Ford today reported a strong fourth quarter and a full-year profit, enough to trigger record $9,300 profit-sharing checks for about 52,700 UAW workers.
The automaker reported net income of $1.9 billion in the fourth quarter and $7.4 billion for the year. Revenue was $40.3 billion for the quarter and $149.6 billion for the year.
Pretax profit in the final three months was $2.6 billion, contributing to $10.8 billion for the year. The company made money in every region except South America, with new records in North America and Asia Pacific. Europe is back in the black for the first time since 2011.
The results were not surprising as CEO Mark Fields announced earlier this month that an accounting change that reduces pensions costs would result in higher earnings than expected, which would trigger larger profit-sharing checks.
The key figure for autoworkers is the $9.3 billion pretax profit earned in North America because the profit-sharing formula, negotiated with the UAW, awards $1 for each $1 million in North American profit. That makes it $9,300 for eligible employees, before taxes, compared with checks up to $6,900 earned in 2014. The previous record amount was $8,800 based on 2013 results.
Upon ratification of the new UAW contract in the fall, Ford gave workers a $1,500 prepayment. They will get the remaining $7,800 in mid-March.
The figure is more than double the $4,000 in profit sharing that workers at Fiat Chrysler Automobiles will receive Feb. 19.
The results beat Wall Street estimates for the quarter as well as the full year.
But even though Ford is fresh off its best sales year since 2000 and is working to reinvent itself as a technology company as well as an automaker, its stock has fallen about 20% over the last year and is down roughly that amount so far in 2016.
Earlier this month Morgan Stanley analyst Adam Jonas told a Detroit audience that he advises investors to sell when it comes to Ford and said there is little love for the automaker on Wall Street because there is not a positive future for traditional car companies in today's world where ride-sharing and autonomous driving will play key roles.
Shares closed at $11.85 on Wednesday, down yet again.
Earlier this year Ford said it would pay shareholders a first-quarter dividend of 15 cents per share and provide an additional 25 cents per share to stakeholders of record on Jan. 29 as part of a $1-billion supplemental cash dividend.
The record pretax profit came with strong stales of profitable pickups and utility vehicles in a year marked by a stronger economy and low gas prices. Ford expects 2016 to be as strong or better.

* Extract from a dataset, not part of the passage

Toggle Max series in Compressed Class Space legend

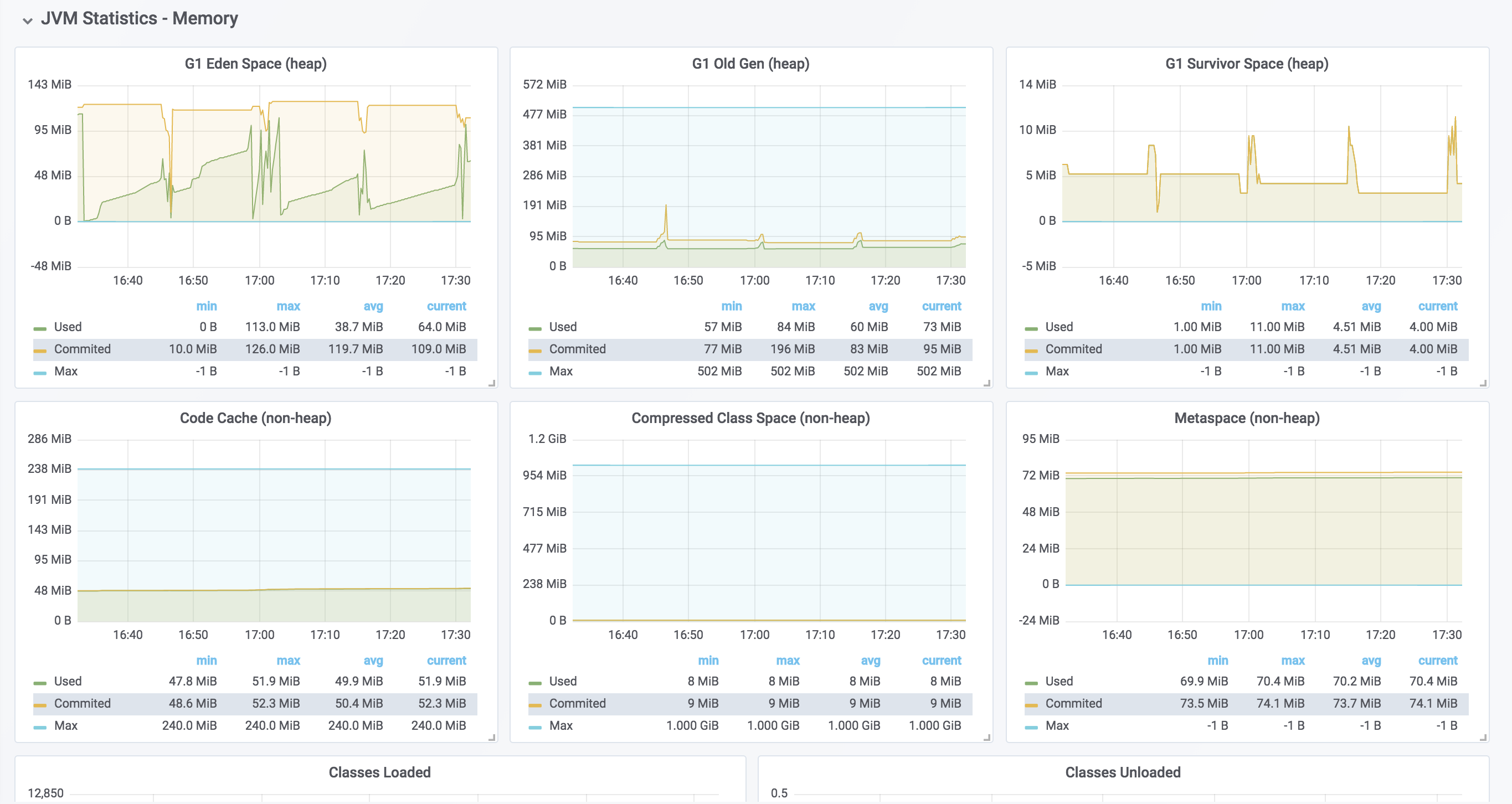[560, 725]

North America is still the profit driver and did not let up in the fourth quarter with earnings of $2 billion contributing to the year's $9.3 billion total and a profit margin of 10.2%.

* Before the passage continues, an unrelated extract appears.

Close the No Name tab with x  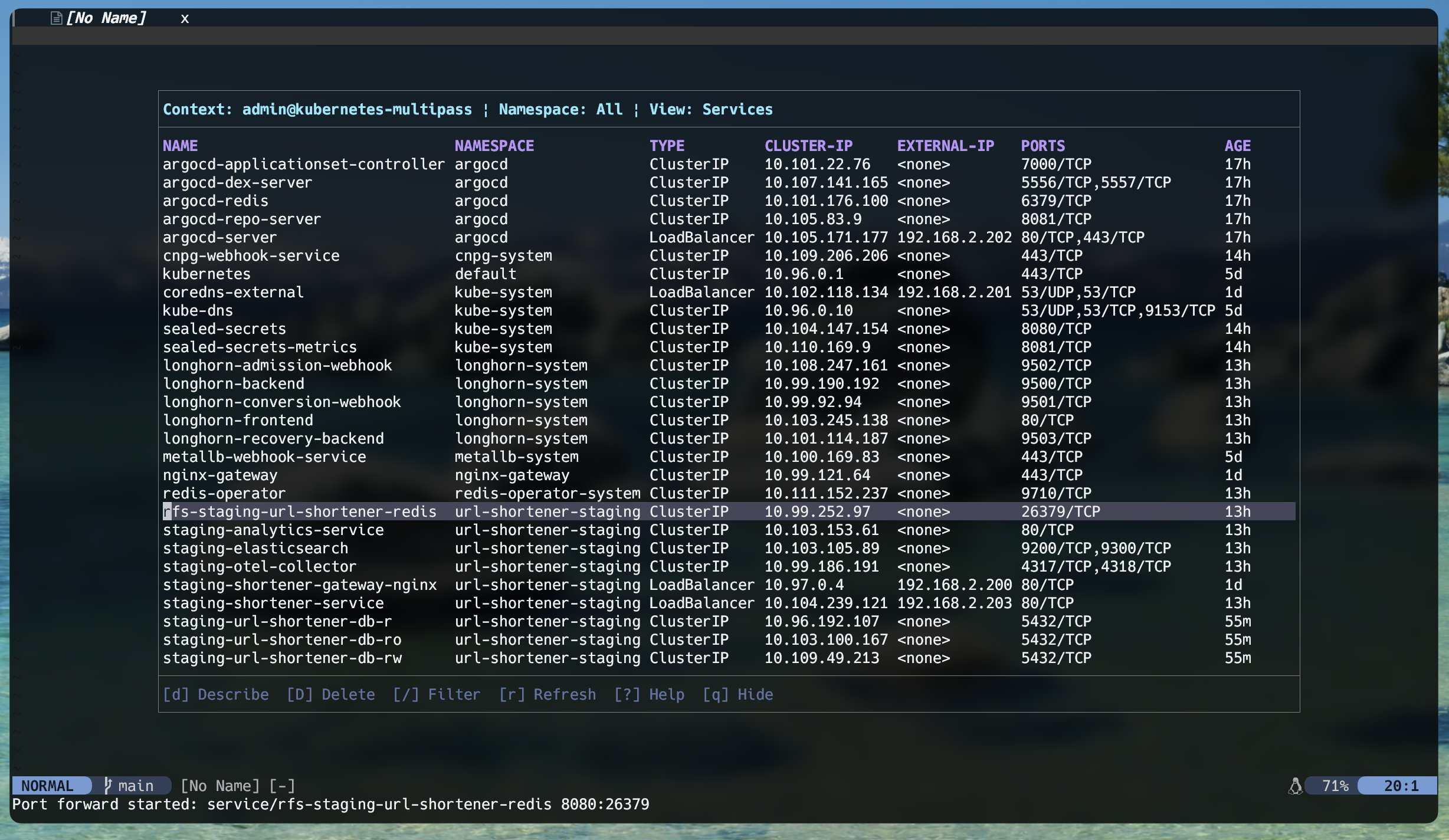click(185, 19)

The company made money in Europe for the first time in four years, reporting profits of $131 million for the fourth quarter and $259 million for the full year.
Asia Pacific earned $444 million in the final quarter and a record $765 million for the full year.
Middle East and Africa earned $13 million in the quarter and $31 million for the year.
South America remains a trouble spot. Ford lost $295 million for the quarter and $832 million for the full year.